How long has it been since we've heard from our favorite mouth-breathing friend, The Seventies? Way too long! Let's check in with the decade that always needs to borrow-some-cash-to-pay-back-this-one-dude-come-on-bro-I'm-totally-good-for-it. We found these golden gems of gold in the back of Better Homes and Gardens from 1974. Let's see what people who watched Maude were buying! Also, we're converting the prices to modern FutureBucks, adjusting for inflation.

Get any clever phrase printed on one of two kinds of shirt in one of two colors, in your choice of one font (probably).
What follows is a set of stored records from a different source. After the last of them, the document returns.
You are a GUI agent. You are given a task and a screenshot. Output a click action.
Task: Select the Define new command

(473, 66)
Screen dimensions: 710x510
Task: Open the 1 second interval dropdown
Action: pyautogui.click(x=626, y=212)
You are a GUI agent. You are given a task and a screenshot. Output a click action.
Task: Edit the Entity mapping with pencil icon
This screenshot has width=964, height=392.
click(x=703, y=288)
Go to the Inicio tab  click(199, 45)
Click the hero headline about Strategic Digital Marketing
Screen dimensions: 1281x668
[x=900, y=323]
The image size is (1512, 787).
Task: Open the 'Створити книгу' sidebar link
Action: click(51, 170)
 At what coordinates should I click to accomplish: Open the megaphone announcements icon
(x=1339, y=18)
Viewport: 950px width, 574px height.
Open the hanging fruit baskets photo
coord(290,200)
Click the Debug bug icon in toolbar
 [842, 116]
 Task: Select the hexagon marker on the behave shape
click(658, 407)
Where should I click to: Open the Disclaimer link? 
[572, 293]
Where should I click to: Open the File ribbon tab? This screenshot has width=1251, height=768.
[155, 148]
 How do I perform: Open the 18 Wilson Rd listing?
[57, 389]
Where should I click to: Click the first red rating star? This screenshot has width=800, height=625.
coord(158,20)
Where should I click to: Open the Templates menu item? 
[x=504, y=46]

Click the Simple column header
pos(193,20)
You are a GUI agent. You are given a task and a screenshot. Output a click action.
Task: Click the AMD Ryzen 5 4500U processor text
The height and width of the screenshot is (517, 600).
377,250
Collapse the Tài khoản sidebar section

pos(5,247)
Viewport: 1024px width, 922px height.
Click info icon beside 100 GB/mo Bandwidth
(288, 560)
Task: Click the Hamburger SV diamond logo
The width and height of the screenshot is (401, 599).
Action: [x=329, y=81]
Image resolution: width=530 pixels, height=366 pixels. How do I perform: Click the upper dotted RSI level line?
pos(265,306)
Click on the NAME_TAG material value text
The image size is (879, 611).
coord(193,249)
T-shirt $23.88. Sweatshirt $33.53. How much for a sweatshirt that just says "we print anything"? Priceless.

Serving suggestion only. May or may not be compatible with teenage mustache on middle aged man.
Ecology pendant containing rice, macaroni, peppercorns, and dried peas lets everyone know you have a pendant full of rice, macaroni, peppercorns, and dried peas. Only $28.70, adjusted for inflation.

Wooden "etc." wall thing tells all your visitors that you have nothing to say, and feel very strongly about it. Fun to see how many people look right at it and still find a way to still mispronounce "ex-cetera".

New! Lady calculator blows the lid off the boutique calculator racket. Designed specifically for milady. Identical version is also available, designed specifically for men. Comes with matching pouch made from kids. $67.30.

Fireplace log roller easily rolls newspapers into logs for those without hands. Is hand operated. $72.12.
Pet's coat of arms displays your pet's Noble lineage and victories in battle, such as The Great Shitted Blanket Event, and The Battle of L├ęcher les Fesses. $23.88.